Print all the records below exactly as they stand, but leave out the pictures.
------ AVAILABLE RECORDS ------
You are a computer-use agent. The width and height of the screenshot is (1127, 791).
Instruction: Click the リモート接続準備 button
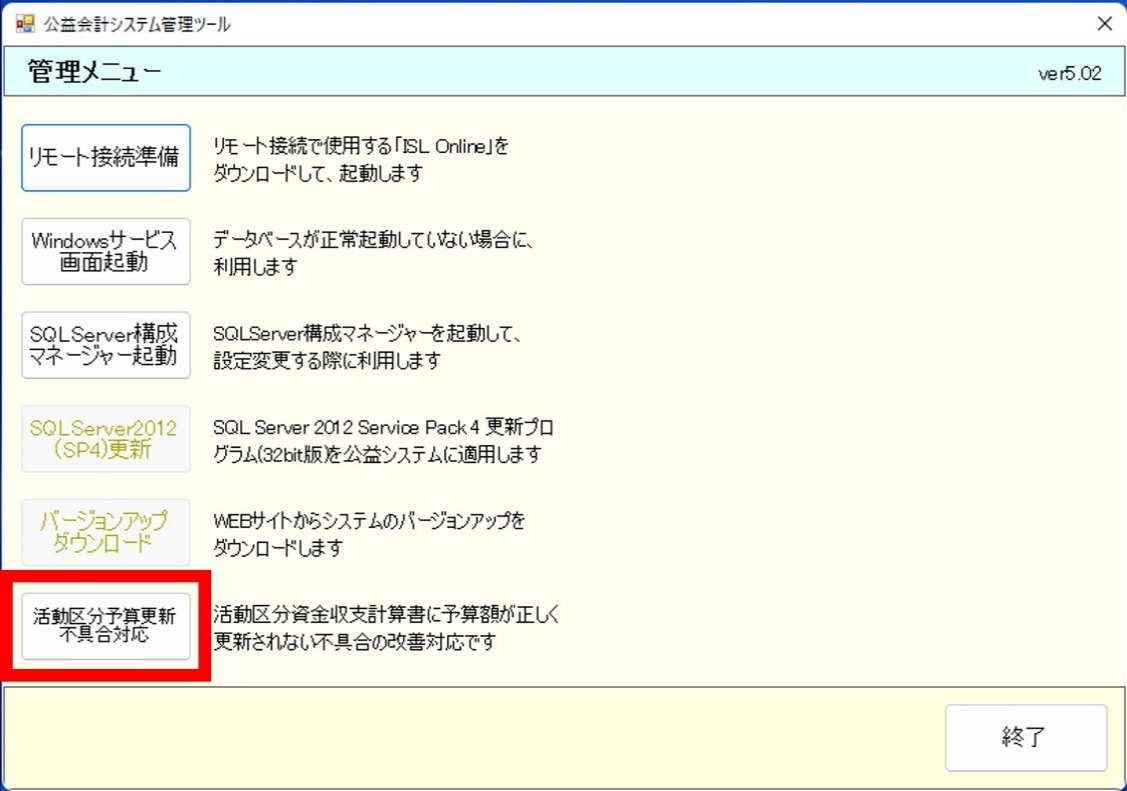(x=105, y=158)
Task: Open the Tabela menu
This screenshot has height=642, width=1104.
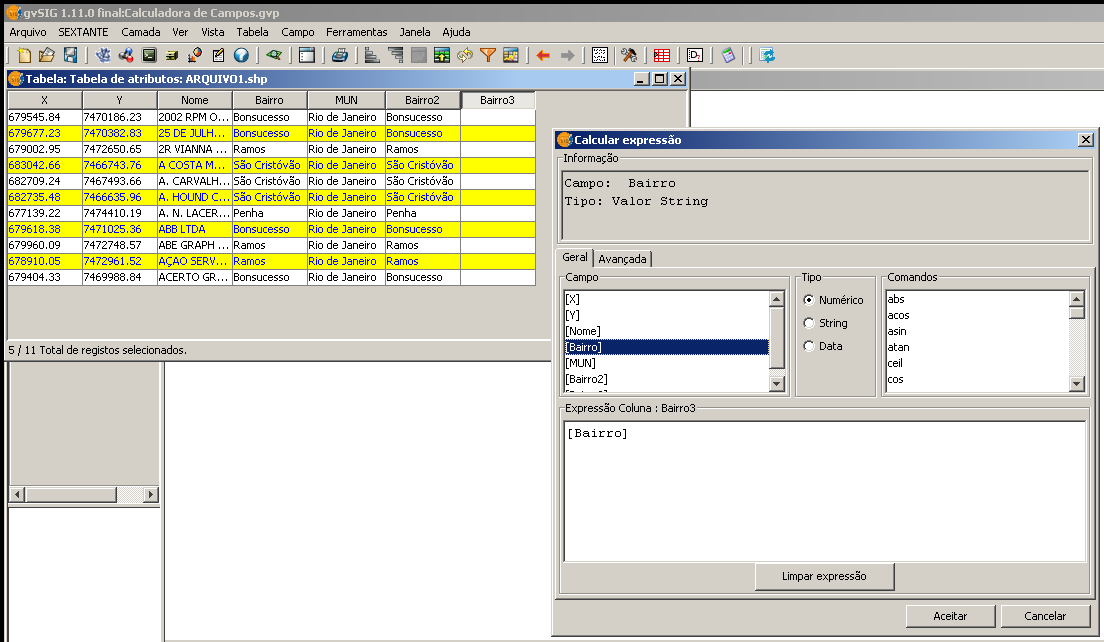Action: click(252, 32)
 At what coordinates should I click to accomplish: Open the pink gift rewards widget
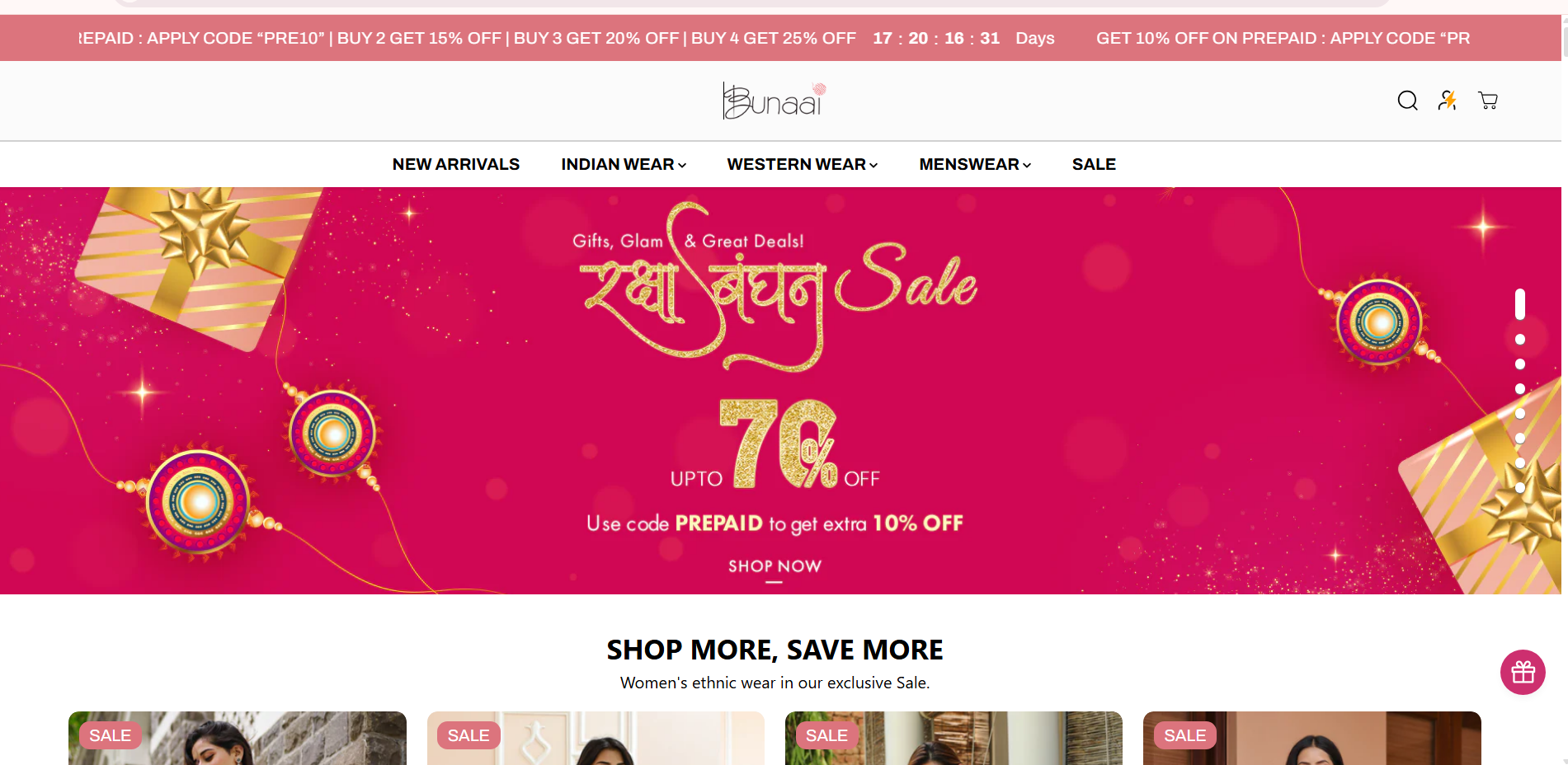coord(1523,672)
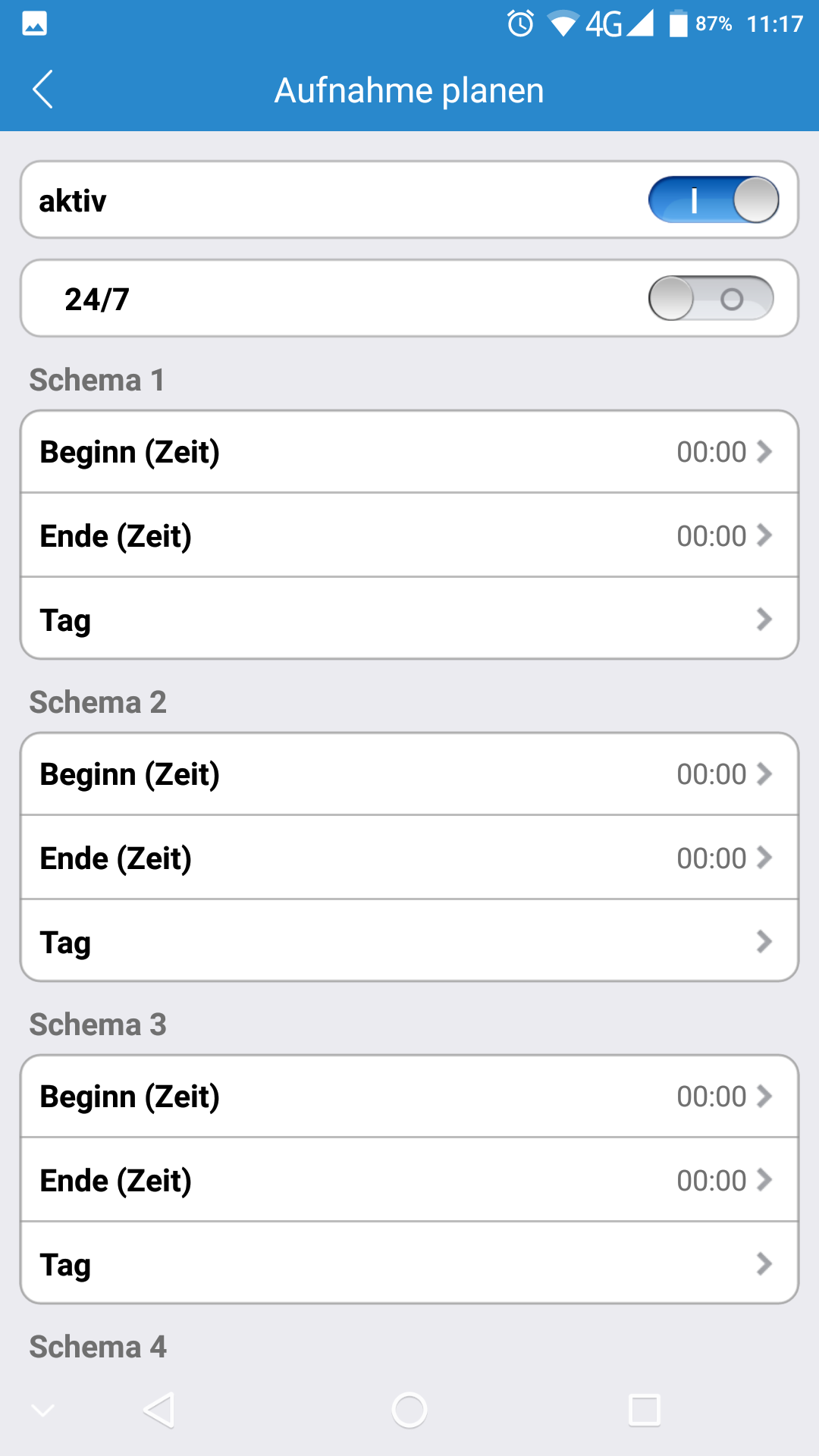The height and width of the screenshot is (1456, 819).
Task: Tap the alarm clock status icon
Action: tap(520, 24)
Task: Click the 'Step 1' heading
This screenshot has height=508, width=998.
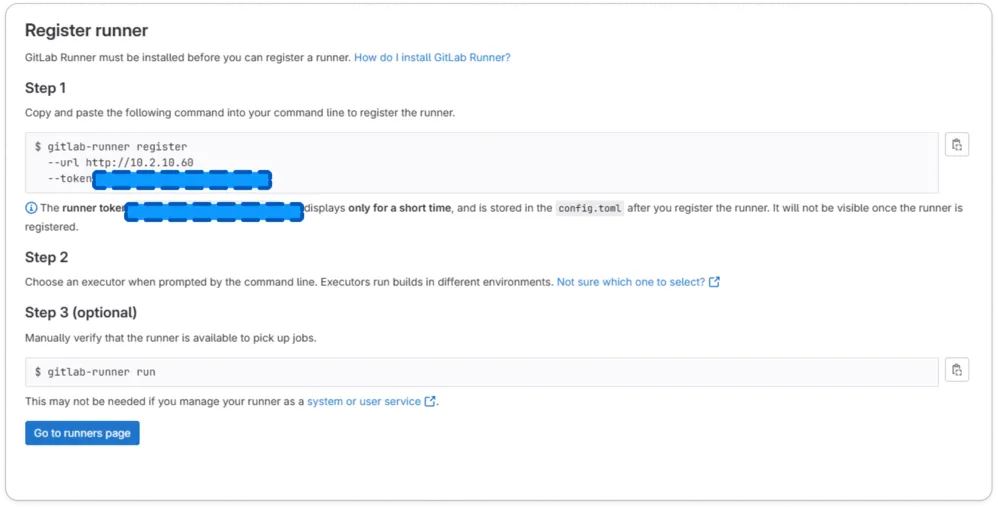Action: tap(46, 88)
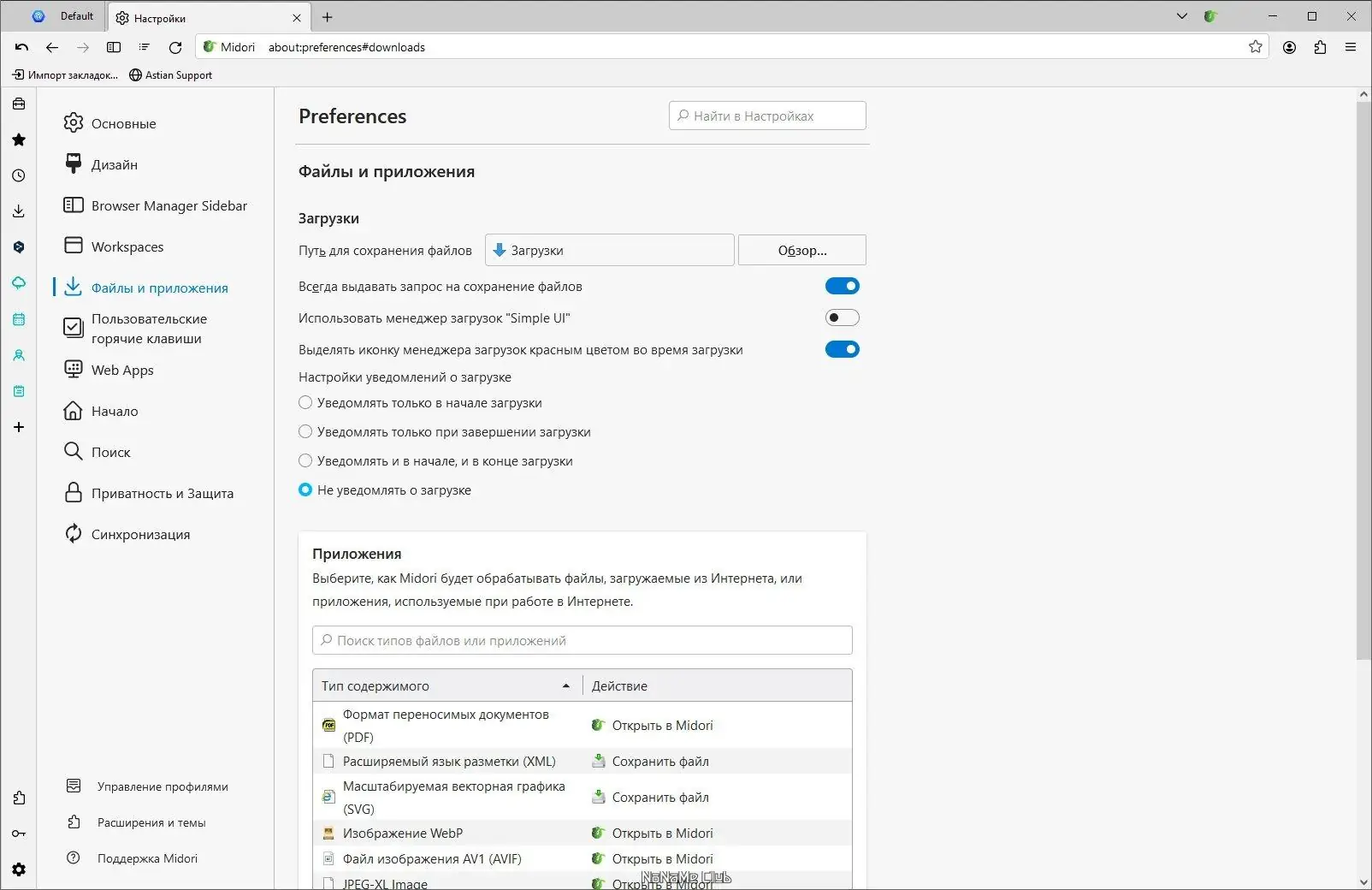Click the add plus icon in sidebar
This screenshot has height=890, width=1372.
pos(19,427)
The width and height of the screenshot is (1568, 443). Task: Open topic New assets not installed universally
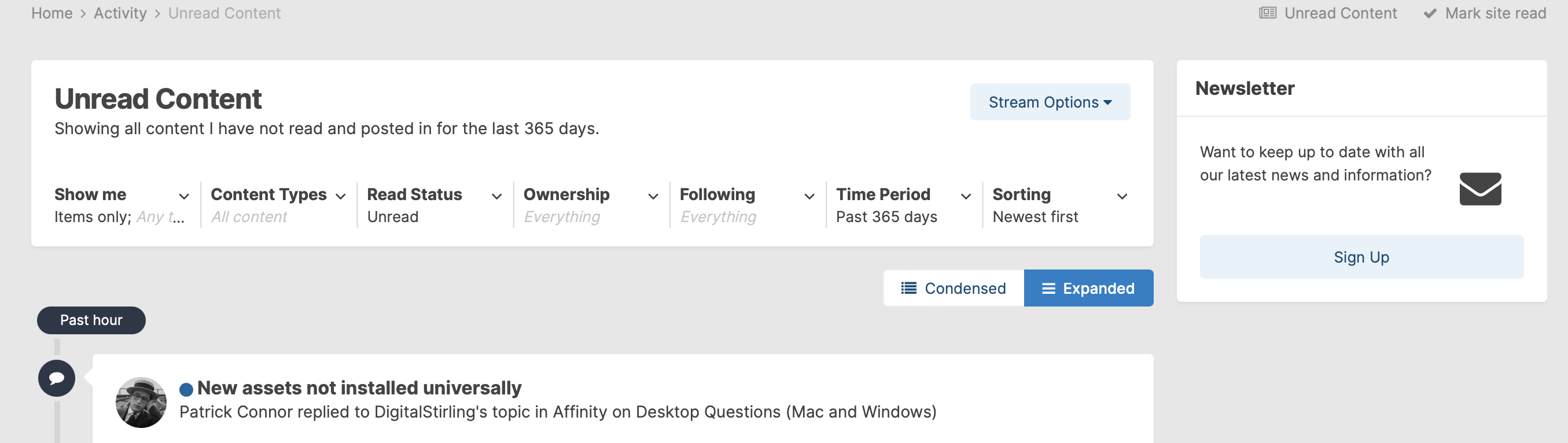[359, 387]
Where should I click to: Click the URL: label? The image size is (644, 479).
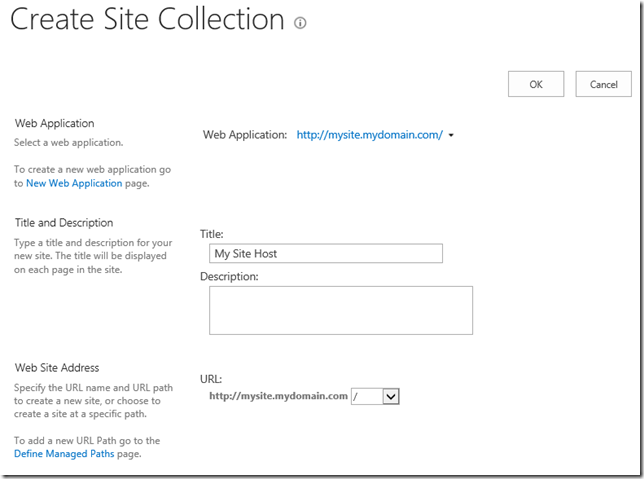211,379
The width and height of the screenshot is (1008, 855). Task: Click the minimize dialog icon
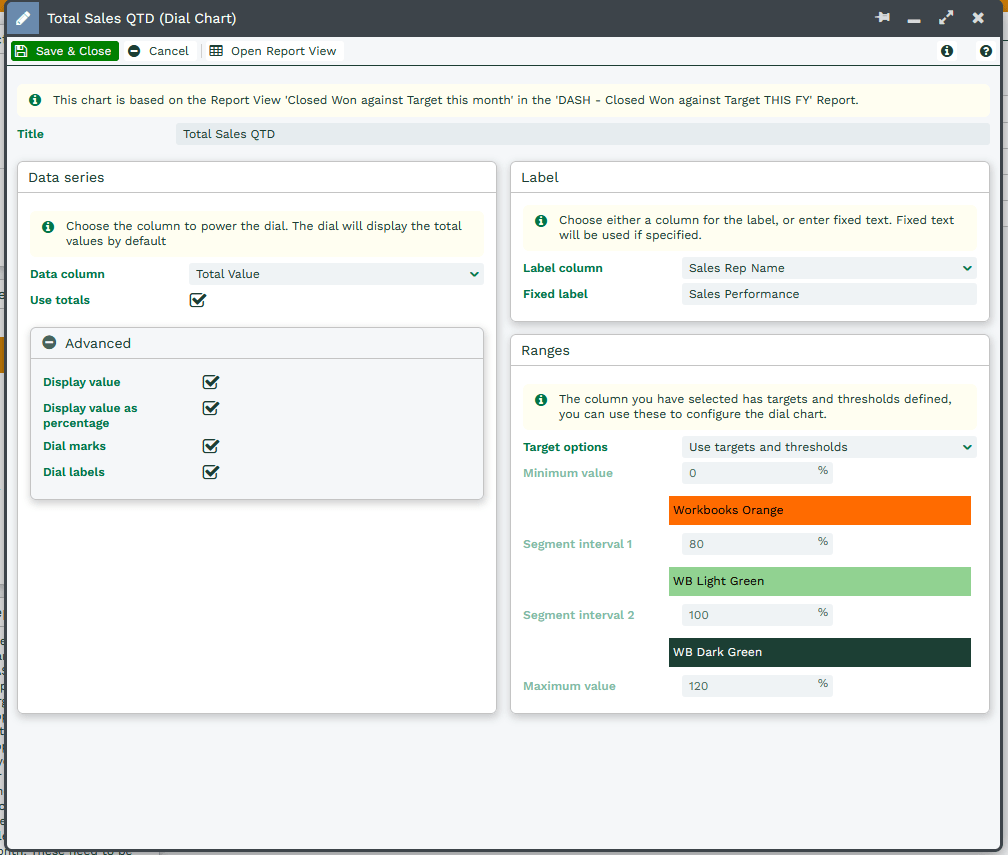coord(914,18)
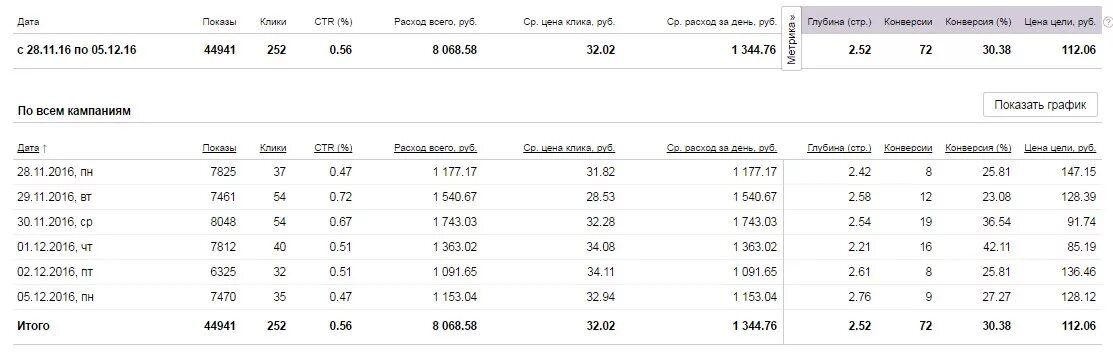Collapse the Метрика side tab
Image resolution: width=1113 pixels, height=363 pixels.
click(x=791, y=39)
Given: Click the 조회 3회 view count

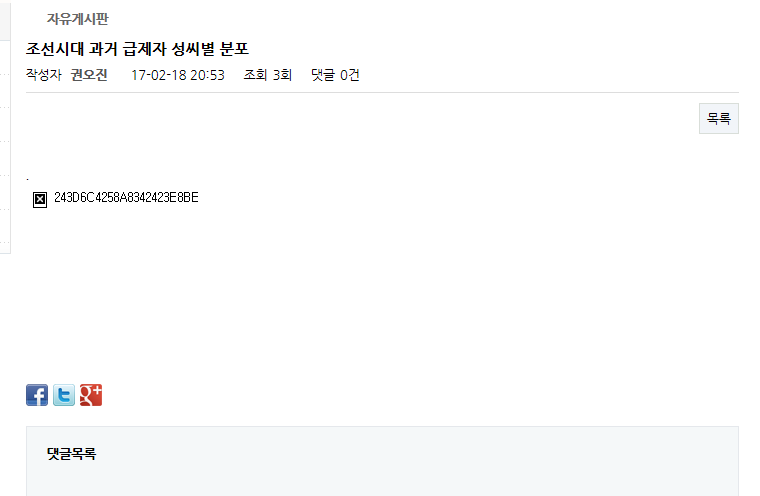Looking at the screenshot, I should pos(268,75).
------
EXERCISE RESULT:
You are a computer-use agent. The width and height of the screenshot is (1127, 791).
Instruction: Click the リモート接続準備 button
(x=105, y=158)
Task: Open the Tabela menu
This screenshot has height=642, width=1104.
Action: click(252, 32)
 At what coordinates should I click to accomplish: Open the pink gift rewards widget
coord(1523,672)
The height and width of the screenshot is (1456, 819).
Task: Tap the alarm clock status icon
Action: tap(520, 24)
Task: Click the 'Step 1' heading
This screenshot has height=508, width=998.
Action: tap(46, 88)
Click the add plus icon in sidebar
This screenshot has height=890, width=1372.
pos(19,427)
The width and height of the screenshot is (1568, 443). Task: Open topic New assets not installed universally
[359, 387]
Where should I click to: Click the URL: label? The image size is (644, 479).
211,379
The width and height of the screenshot is (1008, 855). Task: Click the minimize dialog icon
coord(914,18)
Collapse the Метрика side tab
Image resolution: width=1113 pixels, height=363 pixels.
click(x=791, y=39)
Given: Click the 조회 3회 view count

Looking at the screenshot, I should pos(268,75).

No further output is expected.